Answer. In order to effectively disrupt and dismantle transnational
criminal organizations operating in our State, we must seize their
illegal drugs and prosecute the criminals responsible for trafficking
those drugs. The best way to counter their illicit financing is to
destroy their profits. Although these organizations have been
transitioning to more modern means of currency, the bottom line is that
we must prevent their drugs from coming into the country, then we can
put them out of business. This can be accomplished with increased
interdiction operations in Arizona.
The best way for Congress to help us accomplish this goal is to
provide State and local law enforcement agencies the resources they
need to counter the drug cartels. Arizona is proud of our Department of
Public Safety, Sheriffs, and Police Chiefs, and we know they could be
of greater assistance to the Federal Government on the front lines of
this problem, if they were to receive more funding. Through our Border
Strike Force, Arizona has proven our commitment and capabilities to
counter these criminal organizations, but so much more could be
accomplished with more Federal resources. As the Federal Government
faces many challenges hiring and retaining the workforce they need
within the Department of Homeland Security, State and local agencies
can be major contributors and a force-multiplier for these efforts.

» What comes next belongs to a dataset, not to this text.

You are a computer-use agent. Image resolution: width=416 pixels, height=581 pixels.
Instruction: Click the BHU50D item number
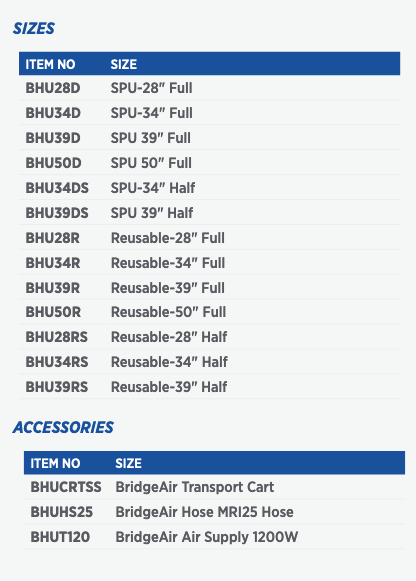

Additionally, more U.S. attorneys are needed to prosecute drug
traffickers. Increased funding to the Department of Justice for more
prosecutors would help ensure that all of these criminals are brought
to justice.
Questions From Honorable Raul Grijalva for Guadalupe Ramirez
Question 1a. CBP has relied on temporary duty assignments to meet
regional staffing demands in recent fiscal years. How many officers
have you needed to bring in from other parts of the country to staff
the Tucson port of entry over the past year?
Answer. For fiscal year 2018 to date, a total of 300 officers have
been temporarily assigned to the Tucson Field Office to assist with
staffing demands at the various ports of entry. This assignment has
been completed quarterly. Each quarter, a total of 100 officers are
assigned to the Tucson Field Office.
Question 1b. How many more do you anticipate needing through the
rest of the fiscal year?
Answer. Seventy-five CBP officers were temporarily assigned to the
Tucson Field Office for the fourth quarter of fiscal year 2018.